=== EXTRACTED TEXT ===
NatSec Adviser: Coronavirus Almost Certainly Leaked From Wuhan Lab
In a very revealing conversation with British officials this weekend, U.S. National Security Adviser Matthew Pottinger said that intelligence points to the coronavirus having originated in a Wuhan laboratory and not the wet markets as the world thought for so long. In a Zoom call, Pottinger said, “There is a growing body of evidence that the lab is likely the most credible source of the virus.”
Pottinger told the British legislators that neither the U.S. nor the UK could afford to take seriously the investigations being performed by the World Health Organization.
“MPs around the world have a moral role to play in exposing the WHO investigation as a Potemkin exercise,” Pottinger said. “Even establishment figures in Beijing have openly dismissed the wet market story.”
Pinpointing the origin of the virus as a lab leak is not the same as saying it was madmade, which is a theory that has been widely dismissed by public health officials and scientists. However, even if the virus is naturally-occuring, putting the blame on the Wuhan lab changes things considerably. It’s one thing to blame the CCP for their failure to impose stricter health requirements on the open-air wet markets in Wuhan. It’s quite another to identify a serious security lapse at a major disease laboratory.
===
> [ACTIVITY]:
Copy the passage of the article on the Wuhan lab leak from "Pinpointing the origin" up to and including "major disease laboratory.", word for word.
=== DATA EXTRACT ===
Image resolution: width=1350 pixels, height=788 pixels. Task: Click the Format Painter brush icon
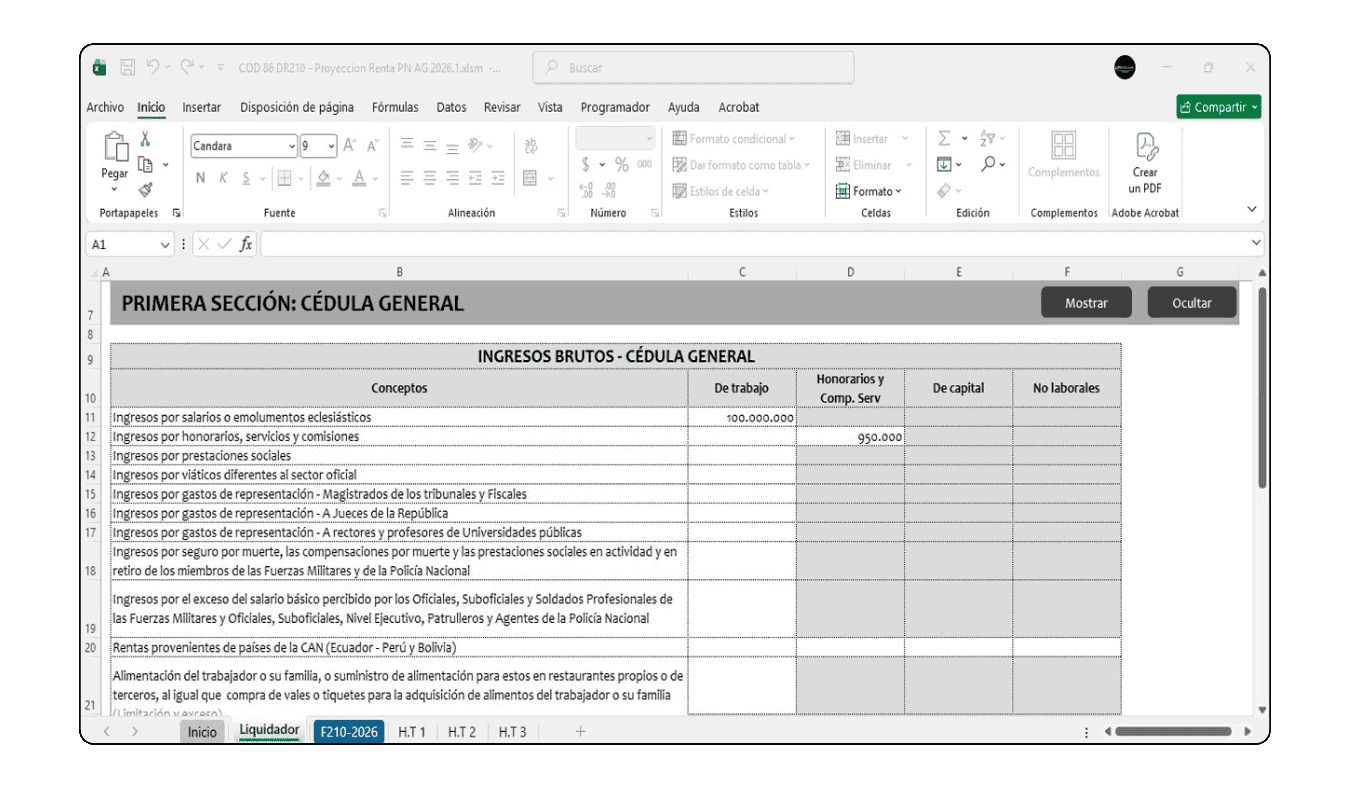[145, 189]
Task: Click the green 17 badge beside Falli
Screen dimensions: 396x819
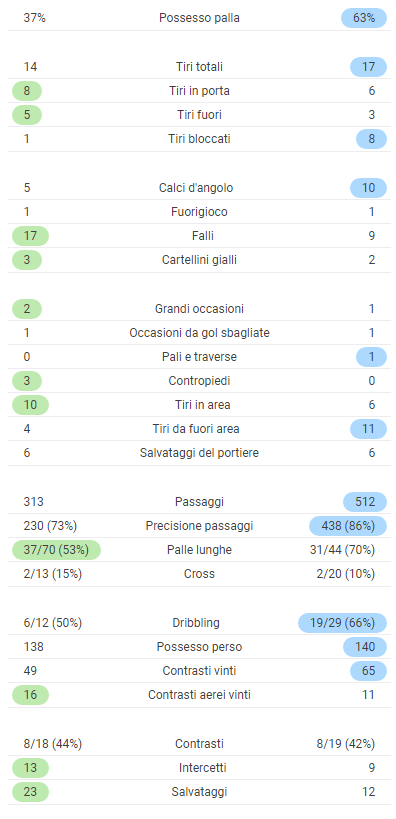Action: point(30,236)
===
> [ANSWER BELOW]:
Pinpointing the origin of the virus as a lab leak is not the same as saying it was madmade, which is a theory that has been widely dismissed by public health officials and scientists. However, even if the virus is naturally-occuring, putting the blame on the Wuhan lab changes things considerably. It’s one thing to blame the CCP for their failure to impose stricter health requirements on the open-air wet markets in Wuhan. It’s quite another to identify a serious security lapse at a major disease laboratory.